I think I may be stretching myself too thin.
Tutoring.
Website launch (in ten days!!)
Postmates/uber.
Gallery.
That's it. That's all I'm doing. But I have a habit of panicking and thinking that I don't have enough time in a day to accomplish everything I need to, when that's SO not true.
I'm also worried about my finances for this month. And I'm hungry. But that's neither here nor there, except for the fact that the internet bill is two months overdue and I only have about $150 left in my account.
Okay. Time to take a step back and figure out what we want.
I want to be self sufficient. I also want to not need to tutor. Why? Um.......because it stresses me? But wouldn't everything stress me? Yes. So never mind that. Keep tutoring.
If I go out every evening that I don't have tutoring and do postmates and uber from say, seven pm to ten pm, it would help with the income.
What am I worried and nervous and fretting about?
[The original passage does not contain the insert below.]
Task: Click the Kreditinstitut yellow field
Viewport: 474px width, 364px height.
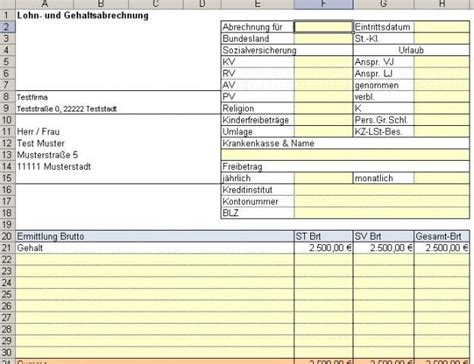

Starting my life, basically. I mean, I'm already living my life, but...two of my high school friends just had babies, and my childhood best friend just got married. It makes me fret, a little bit, and feel kind of bad, because here I am having never been in a real relationship that's lasted longer than three months.
I don't know how to calculate the thing with Cal, because that lasted two months, wasn't on for three, and now is back on for about one. So...is it three months or do we just round it up to six months? When March 30th comes around next year will it be a year? Or does it start over from October? Eh. Who cares. But what I mean is that...I feel bad for not being like everyone else. I know that's dumb. So dumb. But it's a fact. And then I get sad that my mom will not be there to help me with a child when I do have one.
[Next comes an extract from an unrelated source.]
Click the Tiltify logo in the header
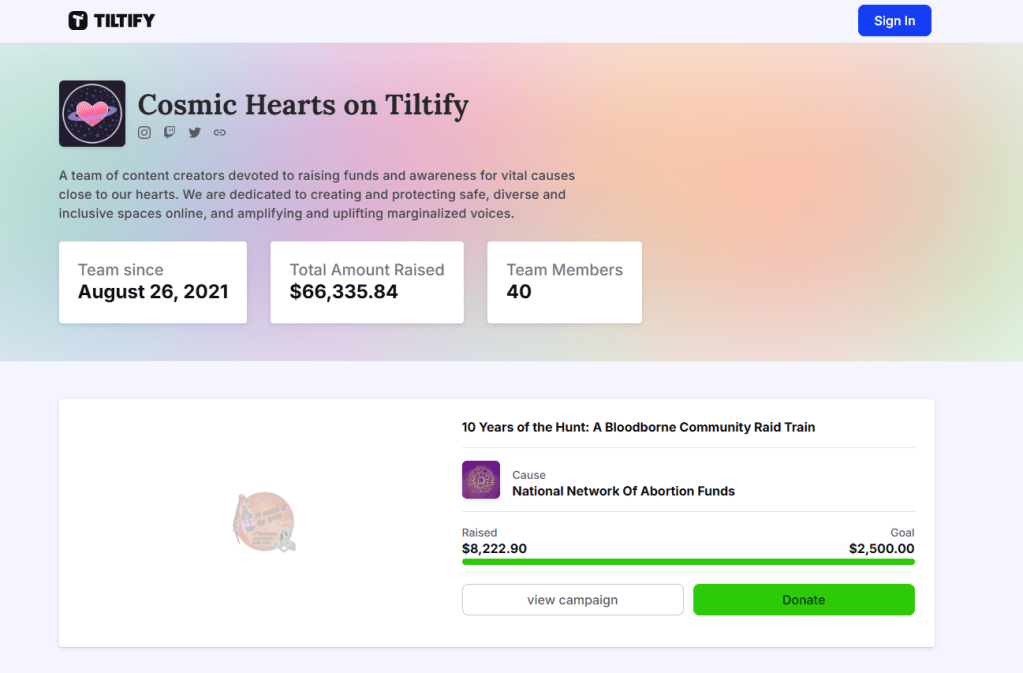Viewport: 1023px width, 673px height. click(112, 21)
Lotta things going on in this head at one time.
Well. What do I want?
To be self sufficient, to have my own apartment (with or without a roommate), to be stylish (because yes, that stuff matters to me) and to be self-employed doing something I love, which would be science journalism and combining art with that.
These are the steps I must take to get there: I'm working on my website, and my tutoring will require maybe three-four hours of prep time during the week. See? That's not even much! I need real food, though. OH! And I also want to have a healthy lifestyle. Where I stay slim and trim, and actually eat healthy, home-cooked food. Mostly non-cooked, actually. Like smoothies (and coffee!) for breakfast, and then salads for lunch and soups and stuff for dinner. With the occasional good ol' jamaican meal every now and again. I will find a way.
It's in the small decisions each day, though, isn't it? Like what I decide to eat, what I decide to spend my time doing....and I need to also build in free time that doesn't get encroached on by anyone. This requires time budgeting and also monetary budgeting.
I need a fund that's like an adventure fund.
With disposable money for random going out and stuff.
Okay. Yay. There we go.
And once I'm on a financially stable flow (gotta find out what works that I can consistently pay my bills) then I can start saving for trips to travel around ze world.